6061 and 7075 are the two aluminum alloys that show up in 90% of the RFQs we get. They're both machinable, both available in every stock shape, and both perfectly good for the right application. The problems start when someone specs 7075 "because it's stronger" without checking whether the part actually needs it.

Here's what actually matters when deciding between them for a CNC machined part.

The numbers that matter

6061-T6: Tensile ~310 MPa, yield ~276 MPa, elongation ~12-17%. Good strength, excellent corrosion resistance, welds beautifully, takes anodizing extremely well.

7075-T6: Tensile ~572 MPa, yield ~503 MPa, elongation ~11%. Nearly twice the strength of 6061. Fair corrosion resistance (significantly worse than 6061), poor weldability, anodizes with a yellowish tint from the copper content.

The strength gap is real — 7075 is roughly 80% stronger than 6061 in yield. Whether your part needs that is the question.

Machinability

Both machine well. 7075 produces smaller, more brittle chips that break cleanly — actually slightly nicer to machine than 6061 in terms of chip control. 6061's chips are more stringy.

The difference emerges in surface finish. 6061 takes a finer finish more easily. 7075 can be finished smooth but requires sharper tools and more attention to speed and feed. For cosmetic surfaces, 6061 produces a cleaner look.

Both hold ±0.025mm tolerances without drama in a competent shop. Both can be pushed to ±0.01mm with care.

Corrosion — the underrated difference

6061 has excellent atmospheric corrosion resistance. It handles outdoor exposure, moisture, and most industrial environments without surface treatment. Anodizing makes it essentially weatherproof.

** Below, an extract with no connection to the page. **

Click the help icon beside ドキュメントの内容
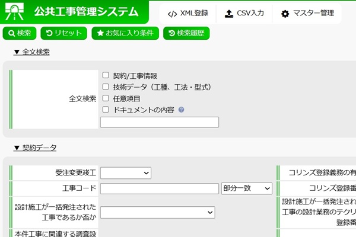This screenshot has width=356, height=237. 181,110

7075 is meaningfully worse. It corrodes faster in moist or marine environments and is susceptible to stress corrosion cracking under sustained tensile load. If your part lives outdoors or in a humid environment, 7075 needs surface protection (anodize, alodine, or paint) or it will degrade.

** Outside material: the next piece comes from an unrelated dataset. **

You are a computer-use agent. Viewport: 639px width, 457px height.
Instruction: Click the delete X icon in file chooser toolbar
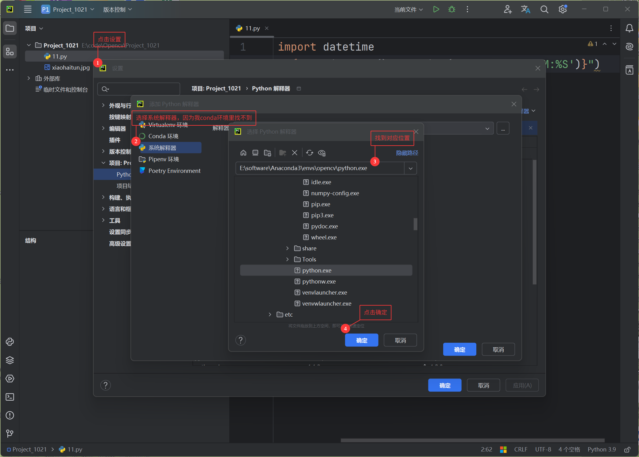click(295, 153)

I've seen 7075 parts that were specified for structural strength develop corrosion pitting within months of outdoor exposure because nobody thought about environmental protection. 6061 wouldn't have had that problem.

Weldability

6061 welds readily with TIG or MIG. You lose strength in the heat-affected zone (solution heat treat and age to recover), but the weld itself is sound.

7075 is essentially unweldable. It hot-cracks during solidification. Don't design a welded 7075 assembly — it won't work. For fabricated structures, 6061 is the answer.

Anodizing

6061 anodizes beautifully — clear, consistent color, no surprises. Type II (decorative) in any color, Type III (hard) for wear surfaces.

7075 anodizes with a yellowish tint because of its copper content (~1.6%). You can anodize it, but clear anodize looks off, and even dark colors can show inconsistencies. Hard anodize works fine and hides the color issue. But if you need a clean clear or colored anodize on a cosmetic part, use 6061.

When 7075 makes sense

7075 earns its cost premium when strength-to-weight is critical and you're willing to pay for it. Aerospace structures, high-performance bicycle components, rock climbing gear, competition firearm parts — applications where the extra 80% yield strength lets you save weight or reduce cross-section.

For a bracket, an enclosure, a mounting plate, or a general-purpose machined part? 6061 is almost certainly the right choice.

A rule I use: if you're trying to save weight by using 7075 instead of 6061, you're probably in a legitimate 7075 application. If you're just picking the "stronger" material because it sounds better, stick with 6061.

Cost

7075 stock costs 15-25% more than 6061. At prototype quantities, the dollar difference is negligible. At production quantities of hundreds or thousands, it adds up. Combined with the corrosion and finishing considerations, 6061 is the default unless you have a specific reason for 7075.

Our recommendation

Default to 6061 unless you can articulate why your part needs 7075's extra strength. "Stronger is better" isn't an engineering reason — it's a preference. And 6061 is already strong enough for most machined parts.